The researchers found that relative use of SG increased from 6.0 percent of all procedures in 2008 to 67.3 percent of all procedures in 2013, an increase of 61 percent. During the same period, use of RYGB decreased from 58.0 percent to 27.4 percent, and use of laparoscopic adjustable gastric banding decreased from 34.5 percent to 4.6 percent.

Even though SG was the most common procedure across all subgroups in 2012 and 2013, SG rates were relatively lower in patients 65 years or older, in patients with gastroesophageal reflux disease, and in patients with type 2 diabetes.

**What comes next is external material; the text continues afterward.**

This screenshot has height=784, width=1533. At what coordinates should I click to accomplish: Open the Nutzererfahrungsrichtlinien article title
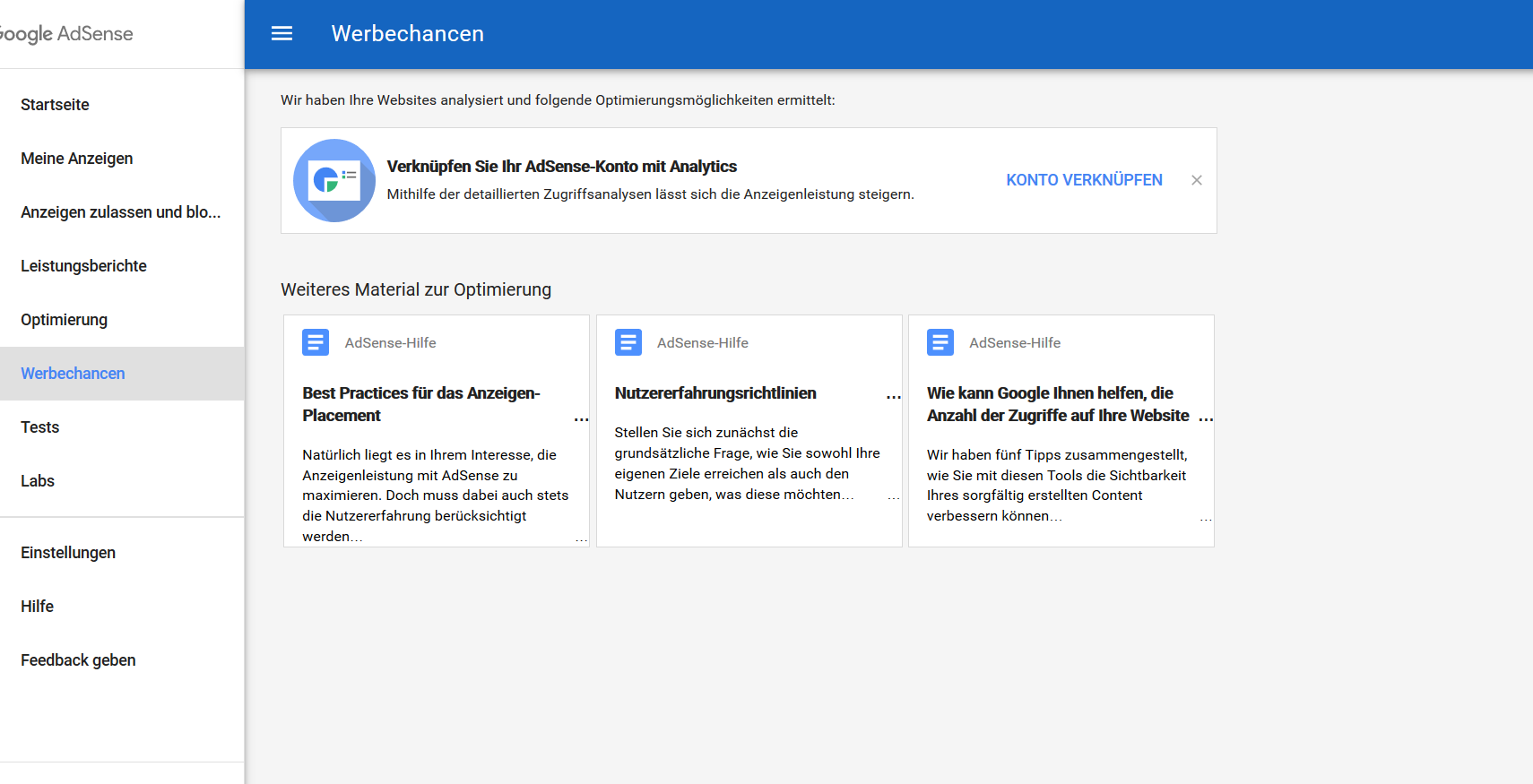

“Although long-term outcomes of SG are still unclear, these changes may reflect the favorable perioperative safety profile and emerging evidence of successful weight loss at 2 to 3 years after SG. These findings are important to inform primary care physicians of the predominant bariatric procedure currently used, regardless of pre-existing comorbidity, and may assist in the preoperative counseling of patients considering surgical therapy for morbid obesity,” the authors write.
(doi:10.1001/jama.2014.7651; Available pre-embargo to the media at https://media.jamanetwork.com)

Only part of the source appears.